## Exercise requirements
Begin at the top of the following data. Copy each line exactly until you have copied the line containing "Given: Click the".
++++ Data to use ++++
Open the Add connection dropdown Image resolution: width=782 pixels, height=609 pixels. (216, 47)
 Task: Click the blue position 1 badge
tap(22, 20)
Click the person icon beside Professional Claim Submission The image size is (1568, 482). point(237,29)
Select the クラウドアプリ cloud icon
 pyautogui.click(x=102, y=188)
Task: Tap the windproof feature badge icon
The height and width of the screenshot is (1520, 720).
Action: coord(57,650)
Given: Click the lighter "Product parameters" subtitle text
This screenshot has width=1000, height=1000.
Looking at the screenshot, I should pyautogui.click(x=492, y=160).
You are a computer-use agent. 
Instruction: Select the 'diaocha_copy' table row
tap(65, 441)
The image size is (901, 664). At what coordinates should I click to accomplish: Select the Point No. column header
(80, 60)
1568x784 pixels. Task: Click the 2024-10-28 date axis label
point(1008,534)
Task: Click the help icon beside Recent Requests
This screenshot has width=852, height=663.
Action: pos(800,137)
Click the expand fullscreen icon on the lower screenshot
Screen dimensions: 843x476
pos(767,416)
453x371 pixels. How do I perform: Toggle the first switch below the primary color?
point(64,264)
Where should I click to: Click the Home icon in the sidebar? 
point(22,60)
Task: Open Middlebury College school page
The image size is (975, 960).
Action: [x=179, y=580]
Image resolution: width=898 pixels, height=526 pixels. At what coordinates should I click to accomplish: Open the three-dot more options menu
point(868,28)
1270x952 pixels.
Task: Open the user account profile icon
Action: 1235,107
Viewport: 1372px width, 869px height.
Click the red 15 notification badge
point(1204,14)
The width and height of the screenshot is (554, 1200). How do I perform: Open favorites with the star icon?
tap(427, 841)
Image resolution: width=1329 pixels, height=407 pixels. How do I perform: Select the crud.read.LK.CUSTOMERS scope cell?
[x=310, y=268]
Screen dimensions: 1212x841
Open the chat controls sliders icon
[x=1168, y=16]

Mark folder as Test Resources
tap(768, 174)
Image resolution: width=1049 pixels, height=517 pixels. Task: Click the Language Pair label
++++
## Answer area
Open the Add connection dropdown Image resolution: width=782 pixels, height=609 pixels. (216, 47)
 Task: Click the blue position 1 badge
tap(22, 20)
Click the person icon beside Professional Claim Submission The image size is (1568, 482). point(237,29)
Select the クラウドアプリ cloud icon
 pyautogui.click(x=102, y=188)
Task: Tap the windproof feature badge icon
The height and width of the screenshot is (1520, 720).
Action: coord(57,650)
Given: Click the lighter "Product parameters" subtitle text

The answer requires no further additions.